Copy nothing but the lines from the one containing "Where should I" through the last line of the entries below, exactly as written and without pictures.

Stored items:
<<<<
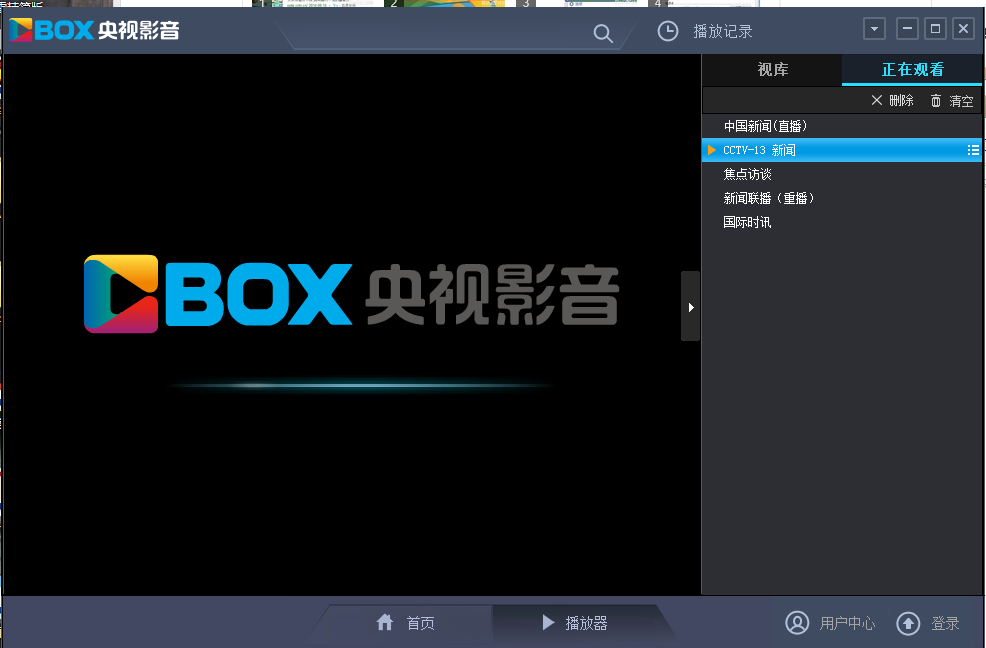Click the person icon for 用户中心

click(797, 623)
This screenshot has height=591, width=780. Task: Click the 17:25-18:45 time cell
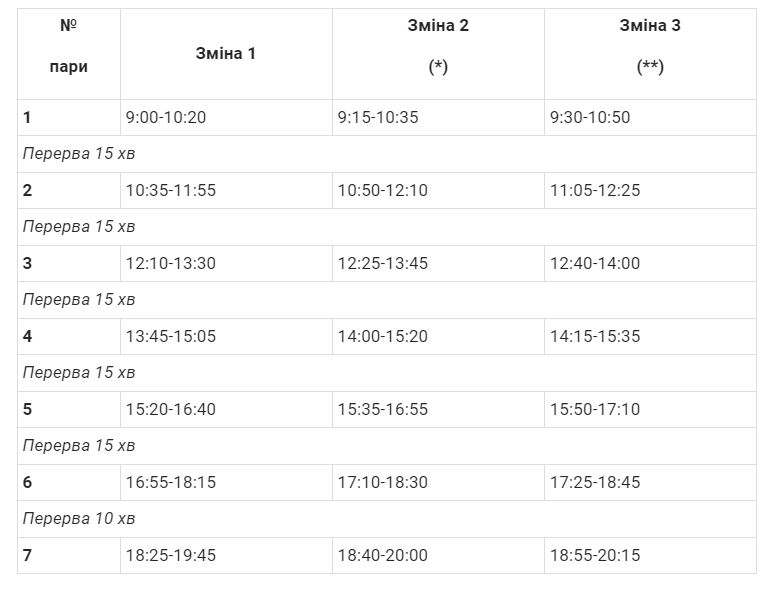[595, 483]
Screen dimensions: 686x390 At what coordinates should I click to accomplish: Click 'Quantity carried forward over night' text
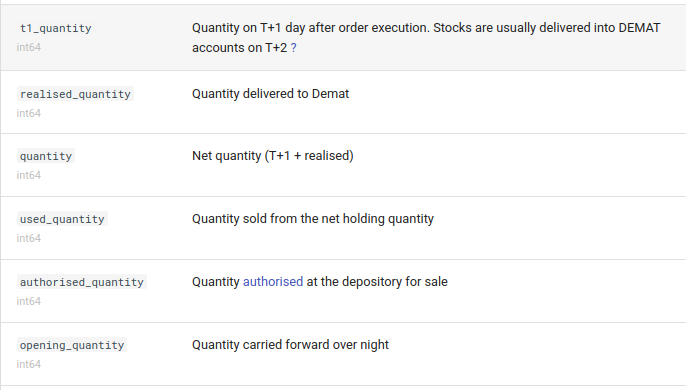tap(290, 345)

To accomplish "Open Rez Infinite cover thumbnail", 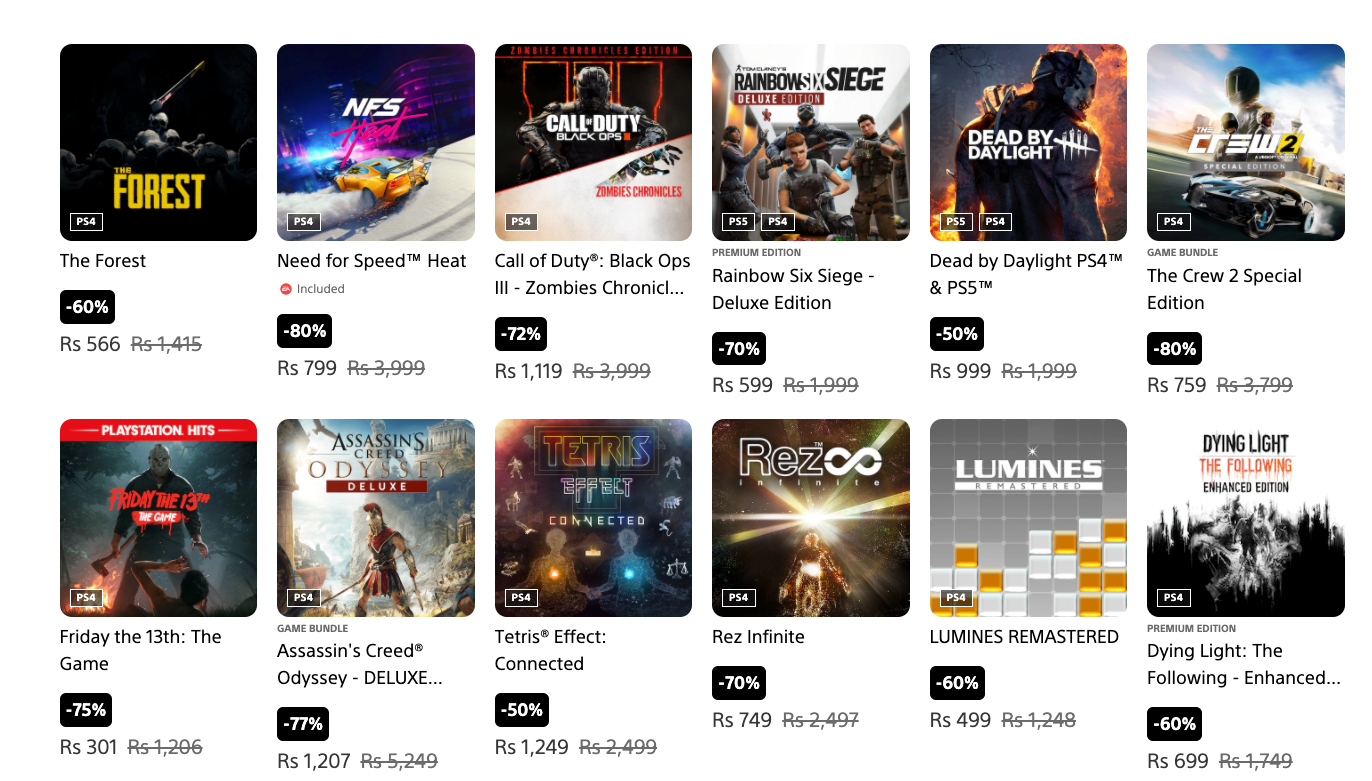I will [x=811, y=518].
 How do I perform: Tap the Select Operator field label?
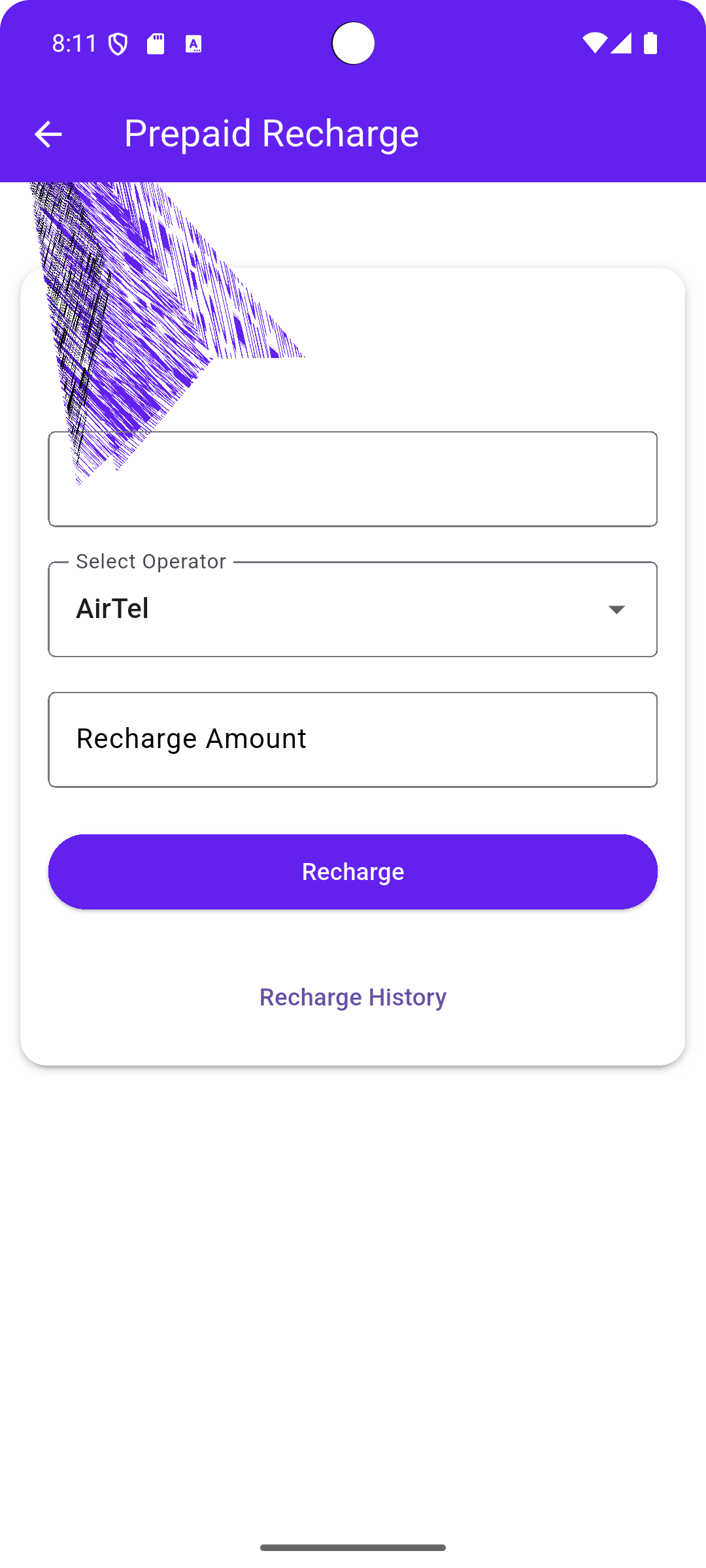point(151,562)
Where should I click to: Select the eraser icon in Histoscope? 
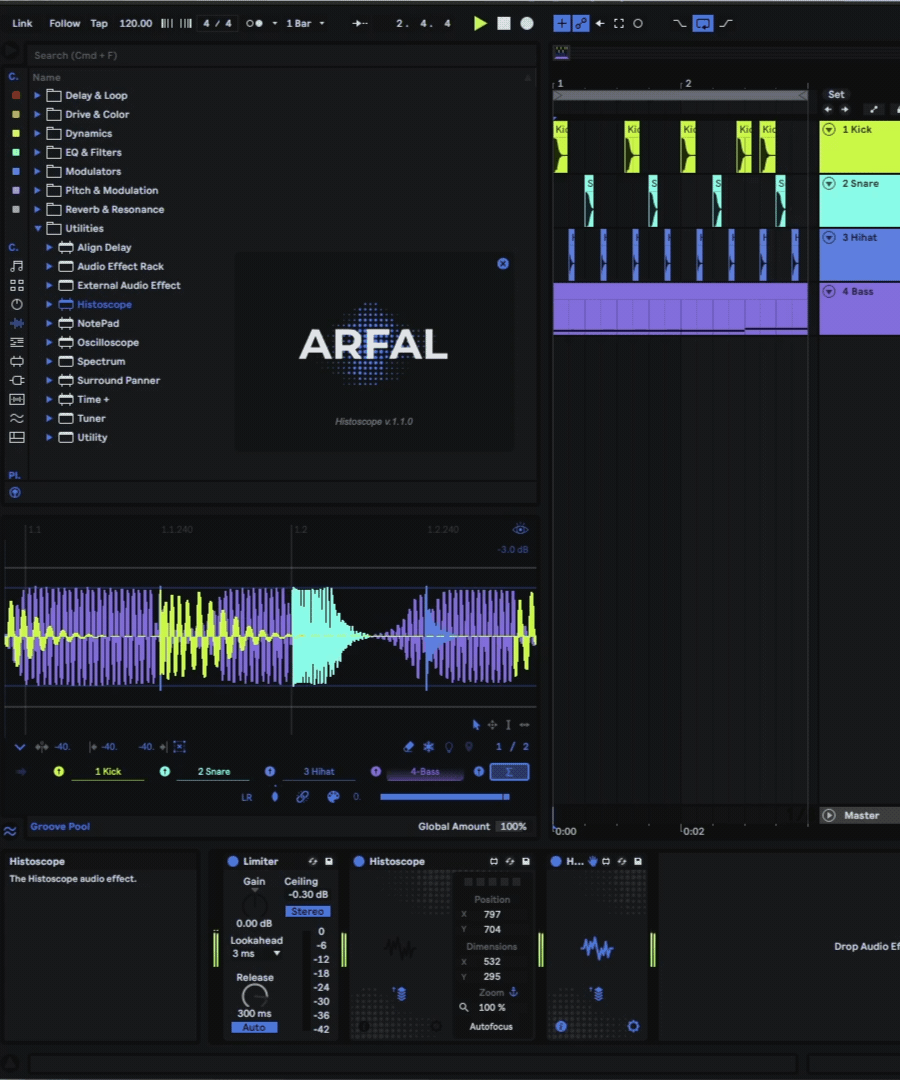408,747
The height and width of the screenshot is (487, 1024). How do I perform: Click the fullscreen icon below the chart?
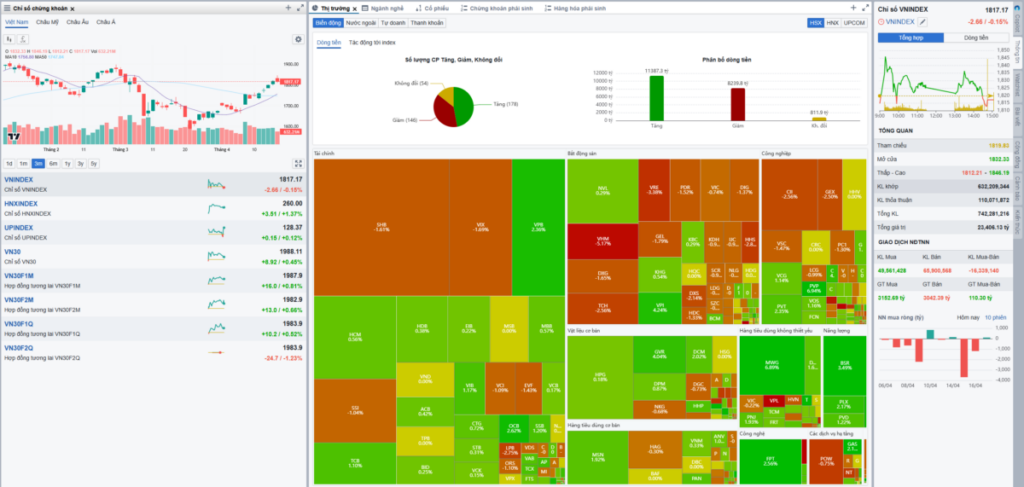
>>>>
(Output for this exercise)
Where should I click to: Select the eraser icon in Histoscope? 
408,747
The height and width of the screenshot is (487, 1024). How do I perform: Click the fullscreen icon below the chart?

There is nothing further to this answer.